Well differentiated and small cell neuroendocrine carcinomas of the lung. Two related but distinct clinicopathologic entities.

Twenty-two resected pulmonary well differentiated neuroendocrine carcinomas (WDNC) were re-evaluated histologically as were 28 resected intermediate-small cell neuroendocrine carcinomas (IC-SCNC). WDNC were distinguishable from IC-SCNC by their consistently recognizable organoid architecture, and by the absence or limited extent of necrosis. Furthermore, WDNC could be subclassified into 3 subsets based upon the degrees of pleomorphism, local and vascular invasion, and stromal fibrosis, the mitotic count, and the extent of tumor necrosis.
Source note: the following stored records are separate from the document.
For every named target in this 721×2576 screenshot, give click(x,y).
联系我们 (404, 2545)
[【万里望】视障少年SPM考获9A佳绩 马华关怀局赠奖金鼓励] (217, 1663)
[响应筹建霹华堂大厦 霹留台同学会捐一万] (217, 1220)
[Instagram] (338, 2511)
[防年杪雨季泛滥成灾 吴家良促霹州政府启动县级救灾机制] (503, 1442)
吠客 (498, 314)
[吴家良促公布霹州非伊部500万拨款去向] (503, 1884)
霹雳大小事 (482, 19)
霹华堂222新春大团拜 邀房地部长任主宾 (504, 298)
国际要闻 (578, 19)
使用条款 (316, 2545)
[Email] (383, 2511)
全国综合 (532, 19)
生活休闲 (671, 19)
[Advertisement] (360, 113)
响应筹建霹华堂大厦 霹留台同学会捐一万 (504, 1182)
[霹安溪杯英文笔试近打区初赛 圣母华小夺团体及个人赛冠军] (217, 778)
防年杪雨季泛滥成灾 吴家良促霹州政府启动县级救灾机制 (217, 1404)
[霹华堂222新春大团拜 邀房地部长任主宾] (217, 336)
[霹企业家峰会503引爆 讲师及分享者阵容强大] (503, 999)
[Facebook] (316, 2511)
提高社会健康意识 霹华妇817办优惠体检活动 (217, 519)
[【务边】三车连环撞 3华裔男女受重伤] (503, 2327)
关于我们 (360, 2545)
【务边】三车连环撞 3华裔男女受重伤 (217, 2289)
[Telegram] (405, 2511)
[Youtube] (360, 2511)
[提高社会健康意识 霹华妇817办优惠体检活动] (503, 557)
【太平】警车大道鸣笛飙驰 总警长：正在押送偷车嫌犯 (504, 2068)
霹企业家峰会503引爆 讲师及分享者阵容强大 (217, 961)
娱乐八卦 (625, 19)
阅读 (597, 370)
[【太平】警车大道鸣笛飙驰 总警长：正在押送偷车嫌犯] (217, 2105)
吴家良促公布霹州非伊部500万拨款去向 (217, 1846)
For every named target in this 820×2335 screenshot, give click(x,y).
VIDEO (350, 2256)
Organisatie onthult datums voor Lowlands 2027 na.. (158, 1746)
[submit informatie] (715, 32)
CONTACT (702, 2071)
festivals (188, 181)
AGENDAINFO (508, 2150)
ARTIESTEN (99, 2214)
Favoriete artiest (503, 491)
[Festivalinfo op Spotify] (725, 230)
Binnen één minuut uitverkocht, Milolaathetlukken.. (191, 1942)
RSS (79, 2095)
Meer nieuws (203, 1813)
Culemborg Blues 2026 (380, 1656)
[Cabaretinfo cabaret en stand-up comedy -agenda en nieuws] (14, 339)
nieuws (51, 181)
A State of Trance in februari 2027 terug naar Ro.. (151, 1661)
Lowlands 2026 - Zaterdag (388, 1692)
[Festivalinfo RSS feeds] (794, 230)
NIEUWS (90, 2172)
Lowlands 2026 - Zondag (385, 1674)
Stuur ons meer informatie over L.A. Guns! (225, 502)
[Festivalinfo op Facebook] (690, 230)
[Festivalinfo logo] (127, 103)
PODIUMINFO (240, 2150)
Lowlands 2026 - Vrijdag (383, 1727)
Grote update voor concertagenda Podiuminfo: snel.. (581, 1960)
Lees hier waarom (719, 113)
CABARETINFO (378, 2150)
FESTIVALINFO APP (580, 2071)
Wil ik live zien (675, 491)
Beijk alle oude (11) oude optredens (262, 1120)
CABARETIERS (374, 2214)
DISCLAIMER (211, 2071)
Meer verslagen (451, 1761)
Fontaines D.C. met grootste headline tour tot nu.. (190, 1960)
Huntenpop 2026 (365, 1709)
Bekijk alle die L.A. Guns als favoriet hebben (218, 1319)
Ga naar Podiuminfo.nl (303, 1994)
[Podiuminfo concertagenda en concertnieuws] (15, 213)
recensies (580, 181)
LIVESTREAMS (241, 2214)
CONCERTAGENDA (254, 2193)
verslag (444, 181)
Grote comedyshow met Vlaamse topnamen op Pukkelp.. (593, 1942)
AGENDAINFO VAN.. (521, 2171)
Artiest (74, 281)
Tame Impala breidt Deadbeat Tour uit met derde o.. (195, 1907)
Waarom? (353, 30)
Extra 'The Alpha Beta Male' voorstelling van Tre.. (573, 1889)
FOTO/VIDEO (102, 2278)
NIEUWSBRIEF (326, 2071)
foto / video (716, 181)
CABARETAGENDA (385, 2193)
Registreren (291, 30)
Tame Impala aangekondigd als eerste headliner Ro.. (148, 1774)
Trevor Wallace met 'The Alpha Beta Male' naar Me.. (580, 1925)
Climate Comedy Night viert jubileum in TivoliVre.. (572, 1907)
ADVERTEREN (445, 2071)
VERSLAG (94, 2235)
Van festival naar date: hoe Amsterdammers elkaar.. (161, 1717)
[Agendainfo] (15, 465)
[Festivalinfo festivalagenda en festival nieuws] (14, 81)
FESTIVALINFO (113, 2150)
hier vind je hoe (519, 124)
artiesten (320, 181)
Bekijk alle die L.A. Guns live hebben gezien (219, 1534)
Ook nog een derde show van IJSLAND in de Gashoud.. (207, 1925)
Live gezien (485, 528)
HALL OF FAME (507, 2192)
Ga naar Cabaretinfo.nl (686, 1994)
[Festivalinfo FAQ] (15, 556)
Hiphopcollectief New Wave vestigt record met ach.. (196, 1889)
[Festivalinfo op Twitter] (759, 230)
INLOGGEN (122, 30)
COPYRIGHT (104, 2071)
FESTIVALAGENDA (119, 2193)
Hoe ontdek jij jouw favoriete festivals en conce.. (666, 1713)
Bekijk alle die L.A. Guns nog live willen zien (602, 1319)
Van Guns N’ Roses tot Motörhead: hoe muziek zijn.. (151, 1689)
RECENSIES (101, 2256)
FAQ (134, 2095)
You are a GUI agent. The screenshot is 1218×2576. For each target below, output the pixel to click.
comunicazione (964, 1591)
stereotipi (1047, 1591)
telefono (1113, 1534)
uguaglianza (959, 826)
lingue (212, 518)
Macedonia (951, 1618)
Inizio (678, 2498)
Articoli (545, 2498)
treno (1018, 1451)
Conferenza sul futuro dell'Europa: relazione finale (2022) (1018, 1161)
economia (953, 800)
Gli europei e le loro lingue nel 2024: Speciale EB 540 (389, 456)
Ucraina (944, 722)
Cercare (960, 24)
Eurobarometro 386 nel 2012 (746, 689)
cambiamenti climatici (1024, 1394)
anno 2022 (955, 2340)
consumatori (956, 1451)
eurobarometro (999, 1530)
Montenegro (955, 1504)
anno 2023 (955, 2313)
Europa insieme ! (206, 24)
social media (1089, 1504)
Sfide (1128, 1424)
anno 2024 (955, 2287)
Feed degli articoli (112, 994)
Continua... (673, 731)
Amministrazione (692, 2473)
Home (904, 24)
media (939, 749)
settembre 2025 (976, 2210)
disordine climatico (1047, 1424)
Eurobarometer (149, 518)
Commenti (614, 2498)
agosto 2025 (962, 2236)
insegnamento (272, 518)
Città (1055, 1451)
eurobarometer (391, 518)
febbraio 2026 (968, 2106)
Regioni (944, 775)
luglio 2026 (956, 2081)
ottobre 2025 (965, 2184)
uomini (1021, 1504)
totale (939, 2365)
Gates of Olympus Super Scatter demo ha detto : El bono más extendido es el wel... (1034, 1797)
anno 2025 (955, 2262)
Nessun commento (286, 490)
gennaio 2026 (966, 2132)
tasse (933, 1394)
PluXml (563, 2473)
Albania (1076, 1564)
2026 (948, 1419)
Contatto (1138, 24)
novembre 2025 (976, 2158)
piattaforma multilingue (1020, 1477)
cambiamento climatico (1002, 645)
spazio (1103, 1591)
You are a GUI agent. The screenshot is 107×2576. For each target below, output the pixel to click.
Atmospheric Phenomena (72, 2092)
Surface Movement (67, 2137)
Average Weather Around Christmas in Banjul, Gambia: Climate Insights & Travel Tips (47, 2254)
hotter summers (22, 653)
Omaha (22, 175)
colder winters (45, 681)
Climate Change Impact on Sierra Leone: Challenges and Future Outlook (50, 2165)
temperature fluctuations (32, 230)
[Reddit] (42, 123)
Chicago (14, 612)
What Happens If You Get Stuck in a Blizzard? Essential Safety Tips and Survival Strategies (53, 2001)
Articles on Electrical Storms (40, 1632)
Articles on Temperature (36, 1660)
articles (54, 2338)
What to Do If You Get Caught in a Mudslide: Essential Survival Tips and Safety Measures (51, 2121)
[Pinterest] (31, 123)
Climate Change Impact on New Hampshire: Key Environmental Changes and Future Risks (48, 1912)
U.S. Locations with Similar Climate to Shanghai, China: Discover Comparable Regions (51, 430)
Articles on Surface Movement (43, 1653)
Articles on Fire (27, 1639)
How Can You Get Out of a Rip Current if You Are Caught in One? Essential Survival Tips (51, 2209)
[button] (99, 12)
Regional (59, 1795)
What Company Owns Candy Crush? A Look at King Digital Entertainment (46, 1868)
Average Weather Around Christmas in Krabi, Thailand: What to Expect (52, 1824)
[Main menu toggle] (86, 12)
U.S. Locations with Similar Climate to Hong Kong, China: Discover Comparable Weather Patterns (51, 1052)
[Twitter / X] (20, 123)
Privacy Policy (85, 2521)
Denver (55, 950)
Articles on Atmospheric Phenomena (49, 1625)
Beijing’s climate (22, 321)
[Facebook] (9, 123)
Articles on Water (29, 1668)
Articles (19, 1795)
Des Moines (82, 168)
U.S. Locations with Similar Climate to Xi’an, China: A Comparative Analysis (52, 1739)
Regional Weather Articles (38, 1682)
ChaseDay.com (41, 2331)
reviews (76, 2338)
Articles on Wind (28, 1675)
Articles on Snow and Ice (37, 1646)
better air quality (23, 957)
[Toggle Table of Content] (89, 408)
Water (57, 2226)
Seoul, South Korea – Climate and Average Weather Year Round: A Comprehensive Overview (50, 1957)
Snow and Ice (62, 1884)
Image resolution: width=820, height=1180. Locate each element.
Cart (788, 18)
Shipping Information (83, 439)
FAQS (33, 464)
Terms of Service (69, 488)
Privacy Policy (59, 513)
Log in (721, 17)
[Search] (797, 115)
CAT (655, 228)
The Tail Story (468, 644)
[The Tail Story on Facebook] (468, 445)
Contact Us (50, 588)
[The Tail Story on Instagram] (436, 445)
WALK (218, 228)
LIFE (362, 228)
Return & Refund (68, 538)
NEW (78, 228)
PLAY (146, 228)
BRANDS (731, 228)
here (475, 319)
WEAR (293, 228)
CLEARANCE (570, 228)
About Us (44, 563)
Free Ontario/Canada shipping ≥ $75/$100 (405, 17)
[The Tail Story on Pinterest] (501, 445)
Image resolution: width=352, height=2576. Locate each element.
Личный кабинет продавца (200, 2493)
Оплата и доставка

Whereas all those parameters were important in discriminating between WDNC and IC-SCNC, the quality of the organoid architecture, and the extent and pattern of necrosis emerged as the most significant. WDNC with the more aggressive histologic features (subset III) had, as a group, a distinctly worse clinical course that those displaying blander features (subsets I and II). Nevertheless, even subset III of WDNC had, as a group, a longer survival than similarly treated Stages I and II IC-SCNC. We conclude that the histologic spectrum of WDNC is broader than generally recognized. Moreover, 3 subsets of WDNC are definable based on conventional histologic criteria provided sufficient, well preserved samples are examined. Even the most aggressive subset of WDNC can be thus histologically discriminated from IC-SCNC, and, given comparable stages, has a better prognosis than the latter.